Day 31: The Coronavirus Countdown – 100 Days of Great Music

The staff of the College Football America Yearbook is on the road every weekend of the college football season, shooting games and gathering information for the following year’s book. That means a lot of driving and listening to a lot of music.

Earlier this year our College Football America Yearbook publisher Kendall Webb and our director of editorial content Chuck Cox put together ‘The Coronavirus Countdown – 100 Days of Great Music.’ Each of them sat down and compiled a list of 100 great albums. Their goal was not to select the ‘100 greatest albums of all time.’ It was simply to select 100 great albums to write about as they passed the time during quarantine and shelter-at-home orders.

This 2020 college football season will be unprecedented in so many ways. It’s very likely none of us will be on the road for games because, like most people, we’re trying to stay healthy. And we hope you are too.

So, for the next 100 days, we’re going to publish their countdown here at CollegeFootballAmericaPR.com (the list was originally published on Webb’s personal site, kendallwebb.net). Consider it the ultimate playlist for the ultimate college road trip — music for every taste, from every genre and from every decade of the modern era of music. When the staff of the College Football America Yearbook is back on the road, you can bet these will be some of the tunes we’re listening to.

And, if you missed the previous installments of our series, just click here to head to the Coronavirus Countdown — 100 Days of Great Music home page.

Here’s Day 31.

Today we feature The Flatlanders’ “More A Legend Than A Band” record — Kendall’s Album of the Day.

That record would spur interest in the three primary singer-songwriters that formed the core of The Flatlanders, and nobody benefitted more than Jimmie Dale Gilmore. Just three years after the release of that record, Gilmore was paired in the studio with legendary producer Emory Gordy, Jr., and created one of the definitive documents of his career — 1993’s “Spinning Around The Sun.” It captures an artist still at the top of his game more than 20 years after the original recordings on “More A Legend Than A Band” were committed to tape. It’s also your bonus pick of the day.

— Chuck Cox and Kendall Webb

CHUCK’S ALBUM OF THE DAY

N.W.A

Straight Outta Compton (1988)

Why I Love It

When it comes to albums that made a huge cultural impact, this one has a spot reserved on the medal stand. N.W.A brought gangster rap into the mainstream with a lot of bullets. The track “F*** tha Police” ignited protests across the United States, but the honesty with which N.W.A painted a vivid picture of life on the Los Angeles streets in the 1980s makes this such an important record. It’s one of the most authentic albums ever made and is a perfect snapshot of its era. So much so that an N.W.A biopic of the same title was released in 2015. I also love to picture Kendall listening to it.

Album Highlights

“Straight Outta Compton,” “8 Ball (Remix)” and “Dopeman (Remix)”

Kendall on Chuck’s Album of the Day

Alright, alright, Cox. I did listen to it (again), and, of course, it’s not going to be my favorite album on the list. Like any important art, though, it does capture something worth examining — in this case, the seedy, gangsta street life of Compton, California, in the late ’80s. Compton isn’t exactly a model city these days, but it has cleaned up its act quite a bit since this album was released. Crime rates in the city have decreased by 70 percent over the past two decades, and maybe — just maybe — this album had a little bit to do with it by shining a spotlight on the city as one of America’s murder capitals. No, it’s not an album I have anything in common with, but if the ultimate legacy of this recording is that it played a role in changing the city’s future for the better, then I can be at peace with that.

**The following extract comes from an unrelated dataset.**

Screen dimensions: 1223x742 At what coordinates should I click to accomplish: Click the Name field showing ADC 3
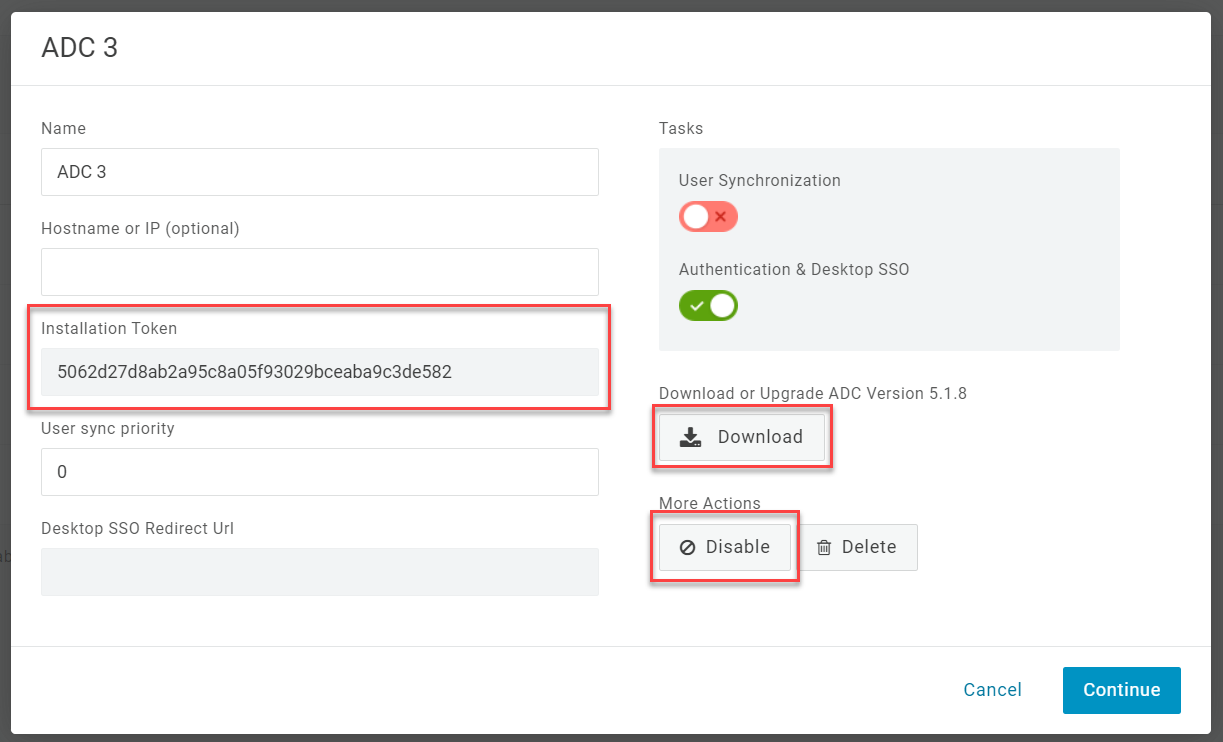[x=319, y=172]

KENDALL’S ALBUM OF THE DAY

The Flatlanders

More A Legend Than A Band (1990)

Why I Love It

Featuring Jimmie Dale Gilmore, Joe Ely and Butch Hancock, the original Flatlanders album was recorded in 1972, but wasn’t released until 1976 — and only on eight-track at that time.

Thanks to the individual successes of the band’s core trio in the years that followed, the band’s reputation grew until this 1990 release collected those earlier tracks along with some unreleased titles. “More A Legend Than A Band” was as accurate a title as it was a quick summary of the band’s short history together, but it revealed a sound that would prove to be influential on the burgeoning alternative country scene of the early ’90s. It’s a consistently engaging record that has become a cult classic.

Album Highlights

“Dallas,” “Tonight I Think I’m Gonna Go Downtown” and “One Day At A Time”

Chuck on Kendall’s Album of the Day

Texas country has held a special place in my heart for a long time. The Flatlanders are made up of three artists synonymous with the genre, which consistently produces so much great music it’s hard to comprehend. This album helped pioneer the sound that is still going strong today. I have seen Joe Ely in concert, and I have heard other acts cover some of these songs on several occasions in the last few years. That says it all.